--- PROBLEM REQUIREMENTS ---
Extract the line that contains "Image resolution: width=702" and every line after it through the end of the records below, exactly as written, leaving out any pictures.
--------------------------------
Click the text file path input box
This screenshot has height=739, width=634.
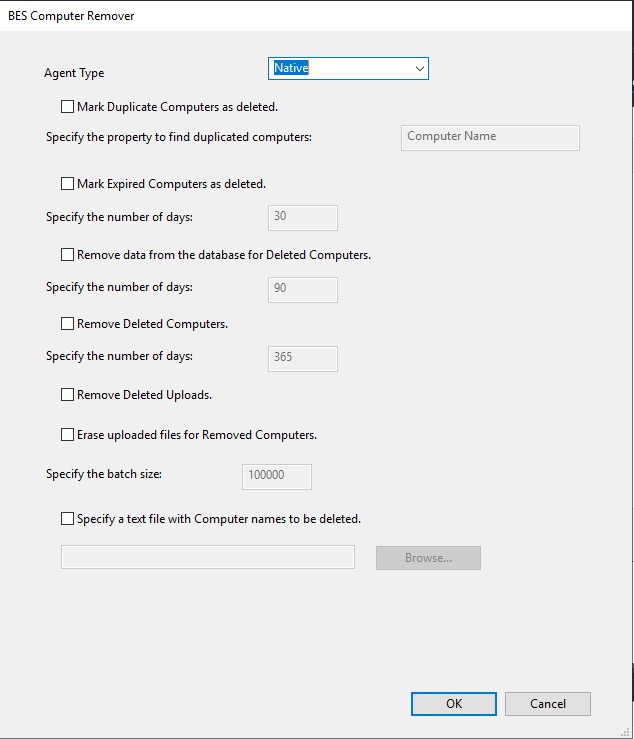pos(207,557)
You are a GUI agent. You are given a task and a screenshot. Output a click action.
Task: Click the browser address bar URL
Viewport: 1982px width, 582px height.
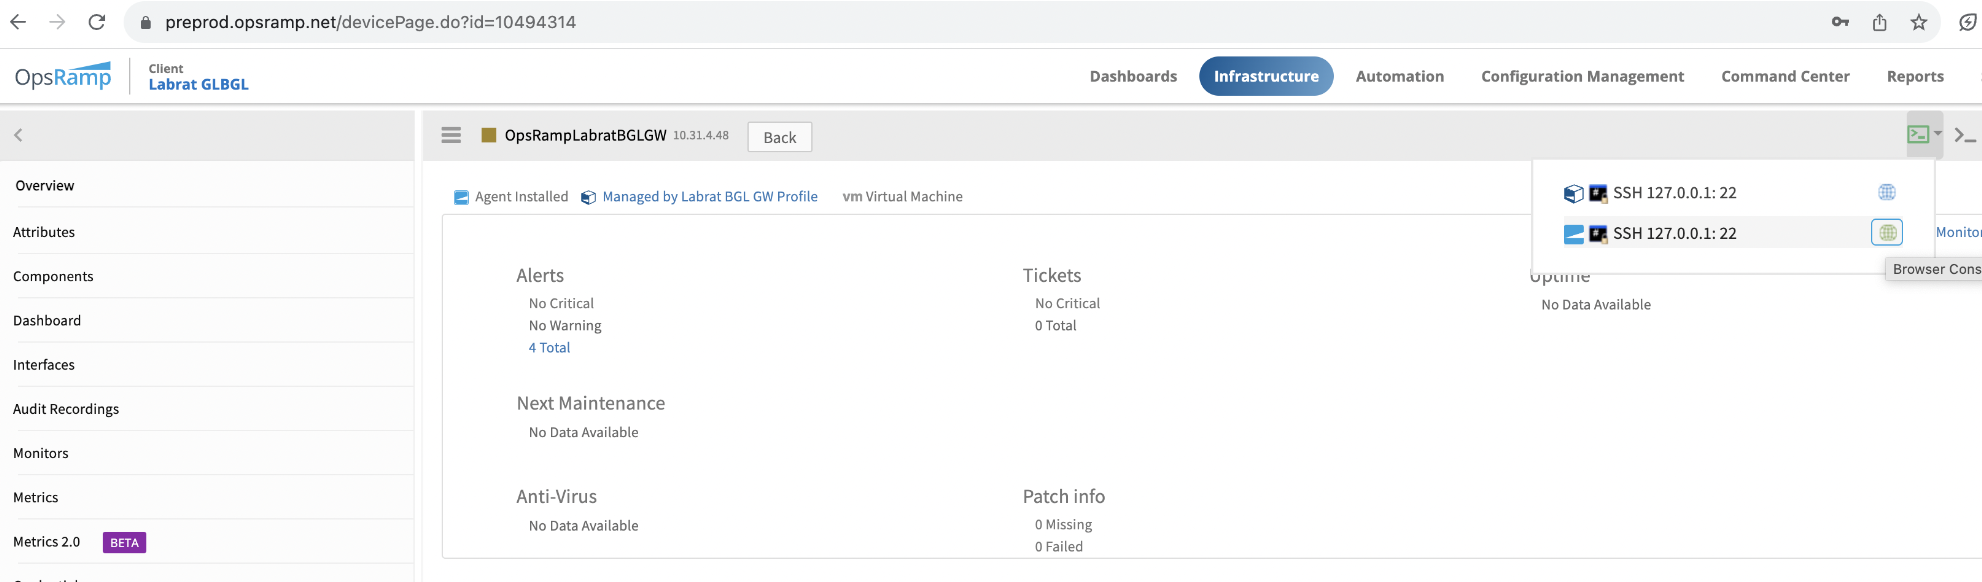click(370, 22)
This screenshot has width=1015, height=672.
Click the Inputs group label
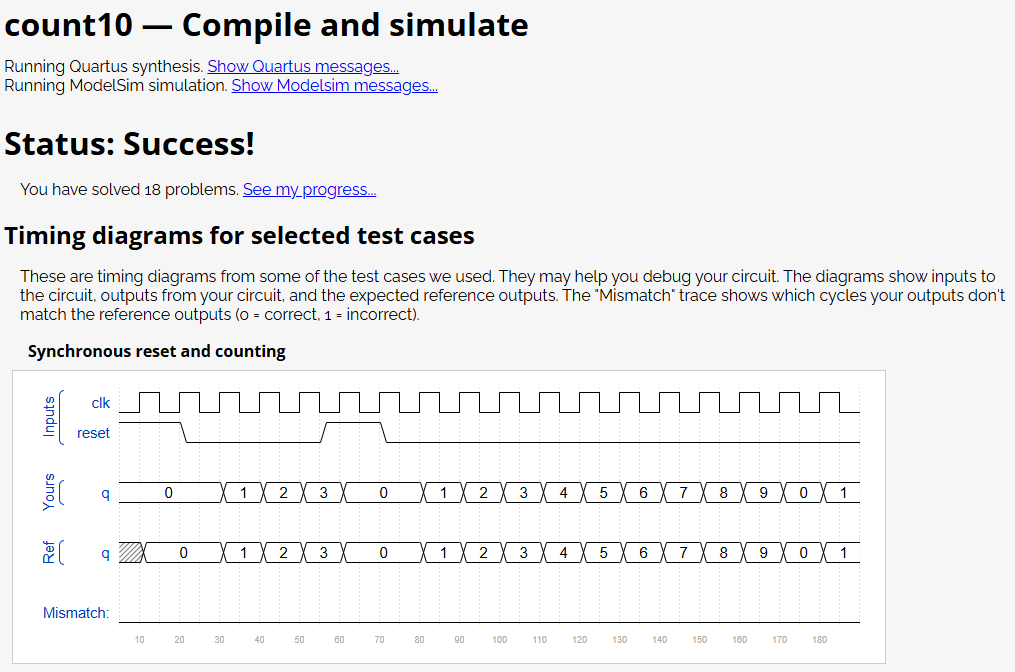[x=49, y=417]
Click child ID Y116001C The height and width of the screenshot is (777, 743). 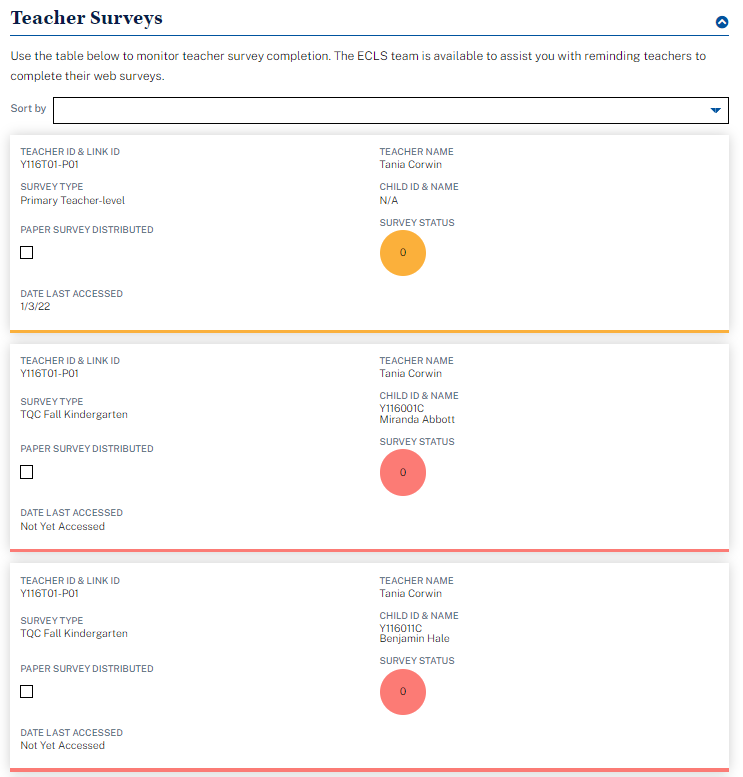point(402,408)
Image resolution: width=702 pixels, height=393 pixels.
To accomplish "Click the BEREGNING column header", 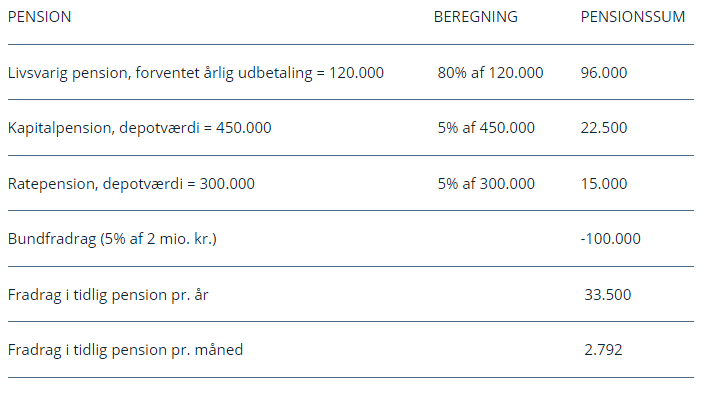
--------------------------------
--- RESULT OF THIS TASK ---
Image resolution: width=702 pixels, height=393 pixels.
To accomplish "Click the BEREGNING column header", 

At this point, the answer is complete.